═══ DATA SUPPLIED ═══

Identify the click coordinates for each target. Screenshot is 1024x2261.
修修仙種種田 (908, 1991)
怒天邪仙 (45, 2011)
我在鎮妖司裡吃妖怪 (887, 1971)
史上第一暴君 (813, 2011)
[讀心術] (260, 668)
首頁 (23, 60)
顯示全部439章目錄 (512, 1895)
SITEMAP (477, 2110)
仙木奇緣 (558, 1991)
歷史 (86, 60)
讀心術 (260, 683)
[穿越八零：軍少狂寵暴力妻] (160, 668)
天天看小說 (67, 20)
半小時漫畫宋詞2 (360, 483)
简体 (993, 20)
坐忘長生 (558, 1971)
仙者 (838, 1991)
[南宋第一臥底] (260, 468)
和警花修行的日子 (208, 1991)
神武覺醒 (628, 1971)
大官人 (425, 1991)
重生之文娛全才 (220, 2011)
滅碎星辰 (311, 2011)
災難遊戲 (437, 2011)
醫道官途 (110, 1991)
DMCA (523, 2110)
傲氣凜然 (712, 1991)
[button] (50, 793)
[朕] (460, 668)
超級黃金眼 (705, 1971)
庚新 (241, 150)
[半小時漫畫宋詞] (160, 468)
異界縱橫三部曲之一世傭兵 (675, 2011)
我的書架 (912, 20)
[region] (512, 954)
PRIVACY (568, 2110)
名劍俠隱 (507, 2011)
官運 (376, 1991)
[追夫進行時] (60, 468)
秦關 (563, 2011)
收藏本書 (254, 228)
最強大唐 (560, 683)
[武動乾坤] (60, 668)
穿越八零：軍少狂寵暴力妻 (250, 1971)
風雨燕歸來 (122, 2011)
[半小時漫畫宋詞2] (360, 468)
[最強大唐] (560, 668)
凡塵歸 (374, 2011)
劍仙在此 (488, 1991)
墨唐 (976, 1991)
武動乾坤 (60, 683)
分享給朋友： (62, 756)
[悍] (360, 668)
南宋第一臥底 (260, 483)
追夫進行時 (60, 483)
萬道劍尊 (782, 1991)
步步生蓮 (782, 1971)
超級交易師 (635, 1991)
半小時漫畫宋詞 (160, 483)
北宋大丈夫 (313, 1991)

═══
═══ DATA SUPPLIED ═══

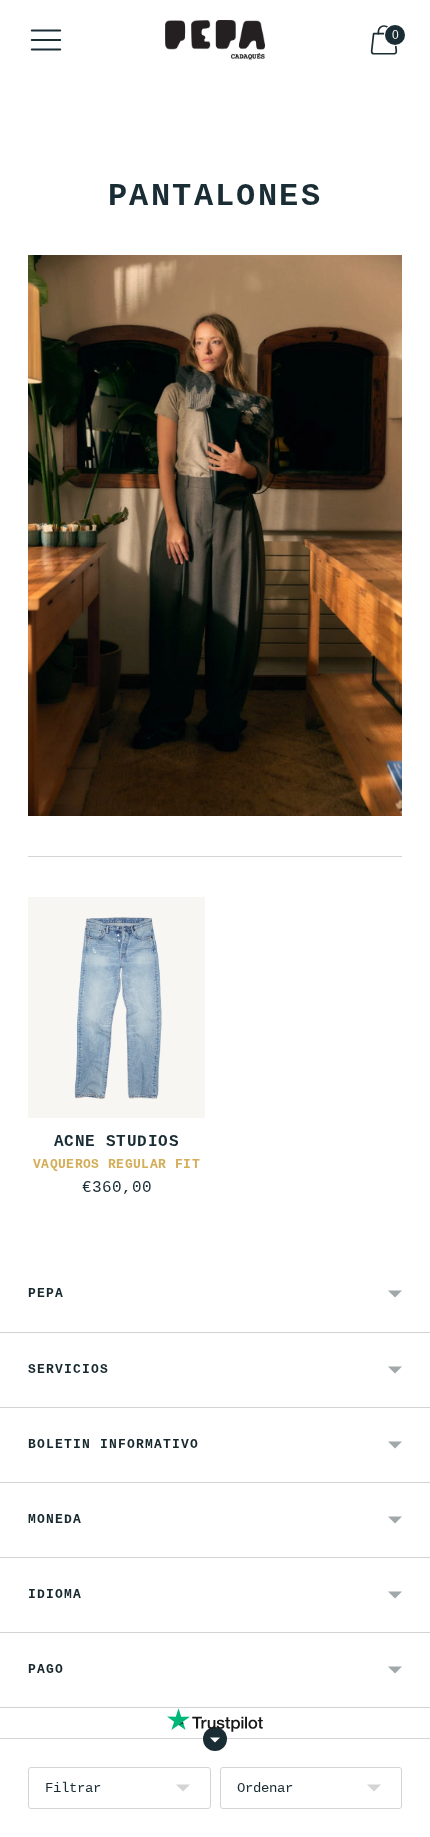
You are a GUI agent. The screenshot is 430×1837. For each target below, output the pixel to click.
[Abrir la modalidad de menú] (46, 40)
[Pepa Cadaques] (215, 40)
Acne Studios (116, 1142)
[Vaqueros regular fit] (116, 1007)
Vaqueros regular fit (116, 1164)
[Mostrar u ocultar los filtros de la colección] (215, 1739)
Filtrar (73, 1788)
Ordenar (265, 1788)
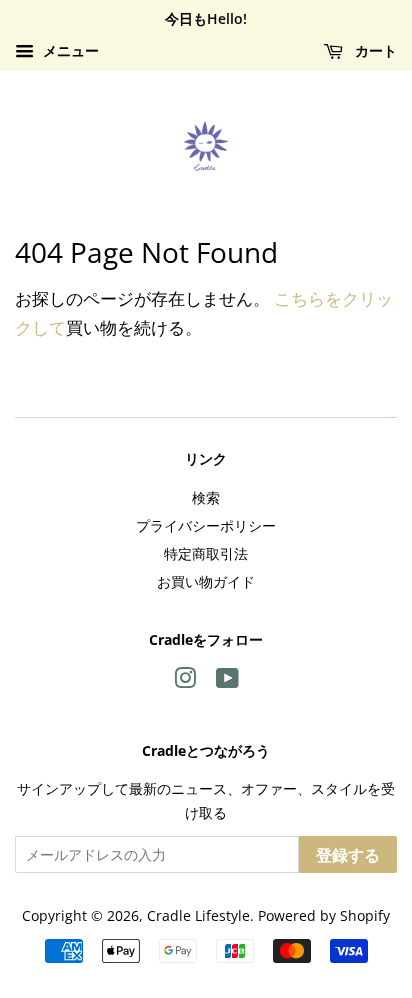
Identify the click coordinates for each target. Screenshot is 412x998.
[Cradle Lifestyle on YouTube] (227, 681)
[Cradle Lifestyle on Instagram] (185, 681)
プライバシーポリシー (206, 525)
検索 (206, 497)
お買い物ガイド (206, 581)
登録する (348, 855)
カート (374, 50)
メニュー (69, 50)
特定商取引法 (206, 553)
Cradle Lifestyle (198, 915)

═══
═══ DATA SUPPLIED ═══

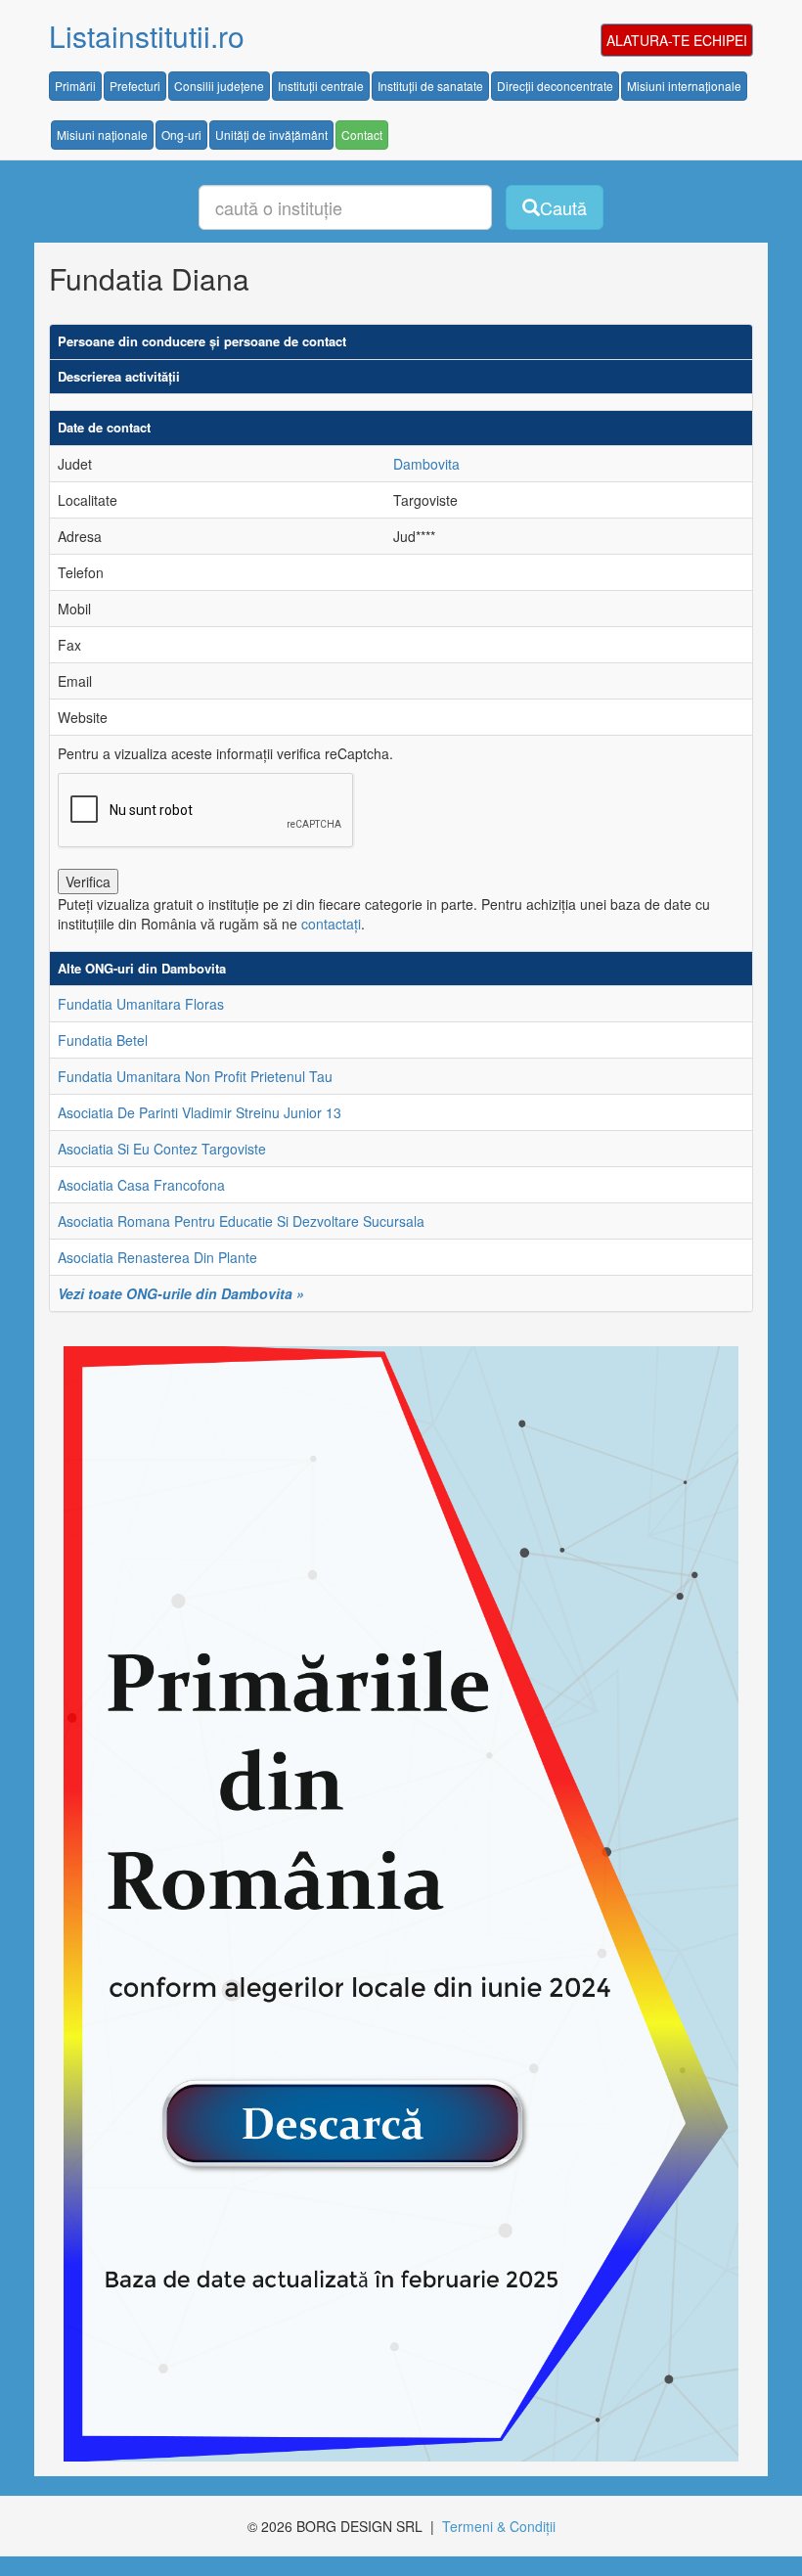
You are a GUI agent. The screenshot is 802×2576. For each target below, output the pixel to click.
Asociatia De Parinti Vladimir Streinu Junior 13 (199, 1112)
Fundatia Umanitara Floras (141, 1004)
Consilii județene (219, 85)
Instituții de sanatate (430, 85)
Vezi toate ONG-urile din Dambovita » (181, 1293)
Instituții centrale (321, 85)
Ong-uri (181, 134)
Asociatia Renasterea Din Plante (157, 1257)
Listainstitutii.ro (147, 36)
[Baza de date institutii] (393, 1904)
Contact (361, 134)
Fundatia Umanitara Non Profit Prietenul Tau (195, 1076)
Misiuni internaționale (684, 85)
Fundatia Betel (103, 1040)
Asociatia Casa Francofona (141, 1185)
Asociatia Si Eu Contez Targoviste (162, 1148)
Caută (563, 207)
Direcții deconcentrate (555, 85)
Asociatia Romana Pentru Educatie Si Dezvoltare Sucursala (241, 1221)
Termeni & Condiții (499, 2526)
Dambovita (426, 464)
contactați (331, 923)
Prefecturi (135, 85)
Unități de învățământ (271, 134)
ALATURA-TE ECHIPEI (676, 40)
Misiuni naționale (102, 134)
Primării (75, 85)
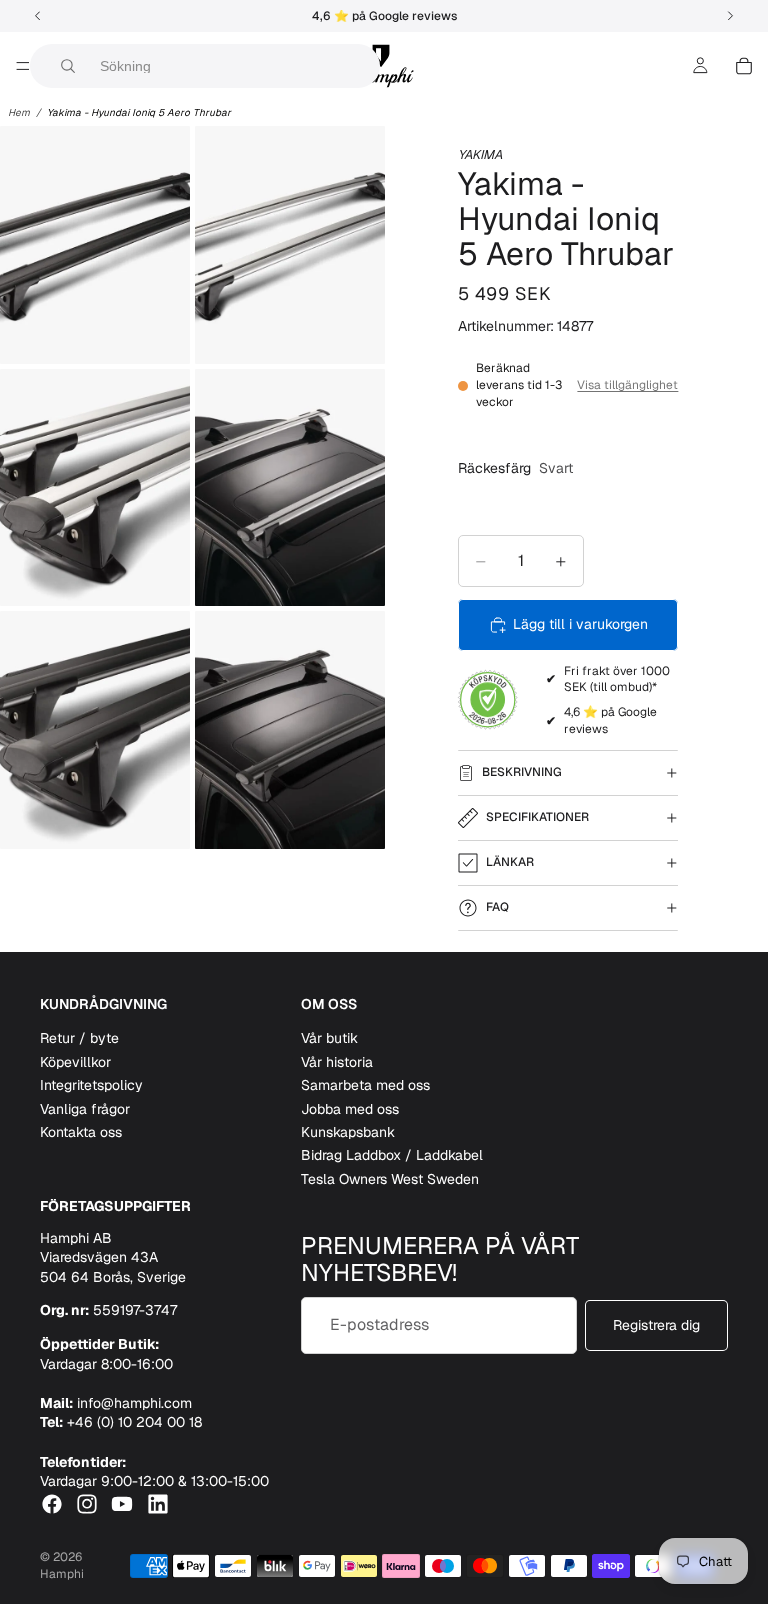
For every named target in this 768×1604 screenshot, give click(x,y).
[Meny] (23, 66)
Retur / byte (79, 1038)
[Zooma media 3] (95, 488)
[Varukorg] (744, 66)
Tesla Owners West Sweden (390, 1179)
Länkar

═══

__BRIEF__: All lines in the listing above from the line containing "史上第一暴君 (813, 2011)" to the line containing "萬道劍尊 (782, 1991)", inclusive, should be retyped exactly; no other lines should appear.

__WRITTEN RESPONSE__:
史上第一暴君 (813, 2011)
[讀心術] (260, 668)
首頁 (23, 60)
顯示全部439章目錄 (512, 1895)
SITEMAP (477, 2110)
仙木奇緣 (558, 1991)
歷史 (86, 60)
讀心術 (260, 683)
[穿越八零：軍少狂寵暴力妻] (160, 668)
天天看小說 (67, 20)
半小時漫畫宋詞2 (360, 483)
简体 (993, 20)
坐忘長生 (558, 1971)
仙者 (838, 1991)
[南宋第一臥底] (260, 468)
和警花修行的日子 (208, 1991)
神武覺醒 (628, 1971)
大官人 (425, 1991)
重生之文娛全才 (220, 2011)
滅碎星辰 (311, 2011)
災難遊戲 (437, 2011)
醫道官途 (110, 1991)
DMCA (523, 2110)
傲氣凜然 (712, 1991)
[button] (50, 793)
[朕] (460, 668)
超級黃金眼 (705, 1971)
庚新 (241, 150)
[半小時漫畫宋詞] (160, 468)
異界縱橫三部曲之一世傭兵 (675, 2011)
我的書架 (912, 20)
[region] (512, 954)
PRIVACY (568, 2110)
名劍俠隱 (507, 2011)
官運 (376, 1991)
[追夫進行時] (60, 468)
秦關 (563, 2011)
收藏本書 (254, 228)
最強大唐 (560, 683)
[武動乾坤] (60, 668)
穿越八零：軍少狂寵暴力妻 (250, 1971)
風雨燕歸來 (122, 2011)
[半小時漫畫宋詞2] (360, 468)
[最強大唐] (560, 668)
凡塵歸 (374, 2011)
劍仙在此 (488, 1991)
墨唐 (976, 1991)
武動乾坤 (60, 683)
分享給朋友： (62, 756)
[悍] (360, 668)
南宋第一臥底 (260, 483)
追夫進行時 (60, 483)
萬道劍尊 (782, 1991)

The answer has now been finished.